Description of the task:
Copy the lines below, substituting "desktop agent" for every "GUI agent" and leaving the rest unchanged.

Start of Given entries

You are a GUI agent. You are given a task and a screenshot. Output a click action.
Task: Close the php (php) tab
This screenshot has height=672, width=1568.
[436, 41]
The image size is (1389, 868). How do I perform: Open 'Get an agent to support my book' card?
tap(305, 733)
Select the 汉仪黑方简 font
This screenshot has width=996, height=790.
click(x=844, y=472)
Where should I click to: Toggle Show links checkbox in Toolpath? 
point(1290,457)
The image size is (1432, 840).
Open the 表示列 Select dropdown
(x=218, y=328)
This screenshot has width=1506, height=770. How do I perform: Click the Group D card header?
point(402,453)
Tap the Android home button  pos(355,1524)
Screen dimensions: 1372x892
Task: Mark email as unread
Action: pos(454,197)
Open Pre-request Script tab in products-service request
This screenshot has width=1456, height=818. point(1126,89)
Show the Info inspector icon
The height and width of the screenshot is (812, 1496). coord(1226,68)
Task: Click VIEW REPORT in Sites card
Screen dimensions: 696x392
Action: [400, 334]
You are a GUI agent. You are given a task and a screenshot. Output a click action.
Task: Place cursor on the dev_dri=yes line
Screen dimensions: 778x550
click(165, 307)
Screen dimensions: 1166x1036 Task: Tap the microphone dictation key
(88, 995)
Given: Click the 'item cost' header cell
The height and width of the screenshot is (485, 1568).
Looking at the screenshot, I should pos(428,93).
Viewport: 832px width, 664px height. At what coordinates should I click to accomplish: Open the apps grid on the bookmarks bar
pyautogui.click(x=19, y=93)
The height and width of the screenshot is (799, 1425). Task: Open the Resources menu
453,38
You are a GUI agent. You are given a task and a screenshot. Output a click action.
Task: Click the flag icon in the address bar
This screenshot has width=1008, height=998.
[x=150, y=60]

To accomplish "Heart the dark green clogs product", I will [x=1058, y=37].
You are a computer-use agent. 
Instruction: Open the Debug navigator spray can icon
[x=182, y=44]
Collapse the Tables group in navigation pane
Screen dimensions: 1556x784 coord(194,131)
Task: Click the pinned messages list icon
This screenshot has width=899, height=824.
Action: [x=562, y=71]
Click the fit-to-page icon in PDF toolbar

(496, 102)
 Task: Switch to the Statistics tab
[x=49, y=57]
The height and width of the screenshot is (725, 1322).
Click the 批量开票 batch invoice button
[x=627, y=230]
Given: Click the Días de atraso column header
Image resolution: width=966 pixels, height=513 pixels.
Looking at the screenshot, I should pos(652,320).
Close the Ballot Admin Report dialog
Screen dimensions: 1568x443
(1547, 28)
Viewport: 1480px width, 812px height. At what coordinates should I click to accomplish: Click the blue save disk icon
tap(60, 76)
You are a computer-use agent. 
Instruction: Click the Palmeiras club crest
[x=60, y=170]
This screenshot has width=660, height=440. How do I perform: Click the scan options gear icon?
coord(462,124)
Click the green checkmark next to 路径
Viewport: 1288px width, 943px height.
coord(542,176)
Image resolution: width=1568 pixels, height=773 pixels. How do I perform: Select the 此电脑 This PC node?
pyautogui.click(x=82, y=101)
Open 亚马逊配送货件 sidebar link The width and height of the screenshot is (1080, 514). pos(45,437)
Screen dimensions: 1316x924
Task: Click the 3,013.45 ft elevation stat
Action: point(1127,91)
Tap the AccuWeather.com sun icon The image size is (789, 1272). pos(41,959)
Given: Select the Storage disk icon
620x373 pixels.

End of Given entries

Task output:
You are a desktop agent. You are given a task and a screenshot. Output a click action.
Task: Close the php (php) tab
This screenshot has height=672, width=1568.
[436, 41]
The image size is (1389, 868). How do I perform: Open 'Get an agent to support my book' card?
tap(305, 733)
Select the 汉仪黑方简 font
This screenshot has width=996, height=790.
click(x=844, y=472)
Where should I click to: Toggle Show links checkbox in Toolpath? 
point(1290,457)
The image size is (1432, 840).
Open the 表示列 Select dropdown
(x=218, y=328)
This screenshot has width=1506, height=770. How do I perform: Click the Group D card header?
point(402,453)
Tap the Android home button  pos(355,1524)
Screen dimensions: 1372x892
Task: Mark email as unread
Action: pos(454,197)
Open Pre-request Script tab in products-service request
This screenshot has width=1456, height=818. point(1126,89)
Show the Info inspector icon
The height and width of the screenshot is (812, 1496). coord(1226,68)
Task: Click VIEW REPORT in Sites card
Screen dimensions: 696x392
Action: [400, 334]
You are a desktop agent. You are given a task and a screenshot. Output a click action.
Task: Place cursor on the dev_dri=yes line
Screen dimensions: 778x550
click(165, 307)
Screen dimensions: 1166x1036 Task: Tap the microphone dictation key
(88, 995)
Given: Click the 'item cost' header cell
The height and width of the screenshot is (485, 1568).
Looking at the screenshot, I should pos(428,93).
Viewport: 832px width, 664px height. At what coordinates should I click to accomplish: Open the apps grid on the bookmarks bar
pyautogui.click(x=19, y=93)
The height and width of the screenshot is (799, 1425). Task: Open the Resources menu
453,38
You are a desktop agent. You are given a task and a screenshot. Output a click action.
Task: Click the flag icon in the address bar
This screenshot has width=1008, height=998.
[x=150, y=60]

To accomplish "Heart the dark green clogs product", I will [x=1058, y=37].
You are a computer-use agent. 
Instruction: Open the Debug navigator spray can icon
[x=182, y=44]
Collapse the Tables group in navigation pane
Screen dimensions: 1556x784 coord(194,131)
Task: Click the pinned messages list icon
This screenshot has width=899, height=824.
Action: [x=562, y=71]
Click the fit-to-page icon in PDF toolbar

(496, 102)
 Task: Switch to the Statistics tab
[x=49, y=57]
The height and width of the screenshot is (725, 1322).
Click the 批量开票 batch invoice button
[x=627, y=230]
Given: Click the Días de atraso column header
Image resolution: width=966 pixels, height=513 pixels.
Looking at the screenshot, I should pos(652,320).
Close the Ballot Admin Report dialog
Screen dimensions: 1568x443
(1547, 28)
Viewport: 1480px width, 812px height. At what coordinates should I click to accomplish: Click the blue save disk icon
tap(60, 76)
You are a computer-use agent. 
Instruction: Click the Palmeiras club crest
[x=60, y=170]
This screenshot has width=660, height=440. How do I perform: Click the scan options gear icon?
coord(462,124)
Click the green checkmark next to 路径
Viewport: 1288px width, 943px height.
coord(542,176)
Image resolution: width=1568 pixels, height=773 pixels. How do I perform: Select the 此电脑 This PC node?
pyautogui.click(x=82, y=101)
Open 亚马逊配送货件 sidebar link The width and height of the screenshot is (1080, 514). pos(45,437)
Screen dimensions: 1316x924
Task: Click the 3,013.45 ft elevation stat
Action: point(1127,91)
Tap the AccuWeather.com sun icon The image size is (789, 1272). pos(41,959)
Given: Select the Storage disk icon
620x373 pixels.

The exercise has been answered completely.